_DATA TO PROCESS_
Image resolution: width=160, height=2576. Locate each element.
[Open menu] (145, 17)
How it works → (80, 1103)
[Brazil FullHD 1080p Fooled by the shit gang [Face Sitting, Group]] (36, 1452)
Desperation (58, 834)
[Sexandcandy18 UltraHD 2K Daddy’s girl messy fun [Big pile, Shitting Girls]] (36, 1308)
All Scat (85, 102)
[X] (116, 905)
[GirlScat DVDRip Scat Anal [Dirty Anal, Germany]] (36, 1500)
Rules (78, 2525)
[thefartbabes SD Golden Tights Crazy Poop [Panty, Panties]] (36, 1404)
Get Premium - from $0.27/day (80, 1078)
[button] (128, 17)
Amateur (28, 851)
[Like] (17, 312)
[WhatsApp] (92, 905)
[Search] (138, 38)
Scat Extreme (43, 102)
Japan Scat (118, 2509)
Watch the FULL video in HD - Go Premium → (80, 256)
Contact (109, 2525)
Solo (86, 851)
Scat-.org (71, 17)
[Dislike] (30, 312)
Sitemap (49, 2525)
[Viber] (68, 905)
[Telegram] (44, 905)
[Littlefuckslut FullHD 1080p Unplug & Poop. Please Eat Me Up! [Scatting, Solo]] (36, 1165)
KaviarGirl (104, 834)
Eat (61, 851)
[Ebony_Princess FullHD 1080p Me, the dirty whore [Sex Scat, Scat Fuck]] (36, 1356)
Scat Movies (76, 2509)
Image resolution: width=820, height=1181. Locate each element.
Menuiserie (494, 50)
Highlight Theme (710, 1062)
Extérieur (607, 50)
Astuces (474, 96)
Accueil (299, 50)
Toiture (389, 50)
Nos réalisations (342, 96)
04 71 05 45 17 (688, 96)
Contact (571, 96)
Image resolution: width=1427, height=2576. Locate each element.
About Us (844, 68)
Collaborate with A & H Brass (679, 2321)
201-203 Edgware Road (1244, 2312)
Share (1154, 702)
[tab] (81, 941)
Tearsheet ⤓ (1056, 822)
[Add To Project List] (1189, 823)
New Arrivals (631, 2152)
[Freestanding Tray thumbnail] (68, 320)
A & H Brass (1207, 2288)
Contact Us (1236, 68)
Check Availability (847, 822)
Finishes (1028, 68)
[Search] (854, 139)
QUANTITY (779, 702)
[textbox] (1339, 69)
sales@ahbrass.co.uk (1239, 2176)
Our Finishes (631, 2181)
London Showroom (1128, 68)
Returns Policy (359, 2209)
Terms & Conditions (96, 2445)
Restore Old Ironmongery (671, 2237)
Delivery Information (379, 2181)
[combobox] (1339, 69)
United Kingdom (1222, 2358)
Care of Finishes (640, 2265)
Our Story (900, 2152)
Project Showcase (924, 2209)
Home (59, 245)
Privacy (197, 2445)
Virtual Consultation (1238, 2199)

_EXERCISE INSTRUCTIONS_
Start with the line above that contains "Menuiserie (494, 50)" and stop after the line that contains "[Freestanding Tray thumbnail] (68, 320)". Output those lines exactly, and only those.

_ANSWER BELOW_
Menuiserie (494, 50)
Highlight Theme (710, 1062)
Extérieur (607, 50)
Astuces (474, 96)
Accueil (299, 50)
Toiture (389, 50)
Nos réalisations (342, 96)
04 71 05 45 17 (688, 96)
Contact (571, 96)
Image resolution: width=1427, height=2576. Locate each element.
About Us (844, 68)
Collaborate with A & H Brass (679, 2321)
201-203 Edgware Road (1244, 2312)
Share (1154, 702)
[tab] (81, 941)
Tearsheet ⤓ (1056, 822)
[Add To Project List] (1189, 823)
New Arrivals (631, 2152)
[Freestanding Tray thumbnail] (68, 320)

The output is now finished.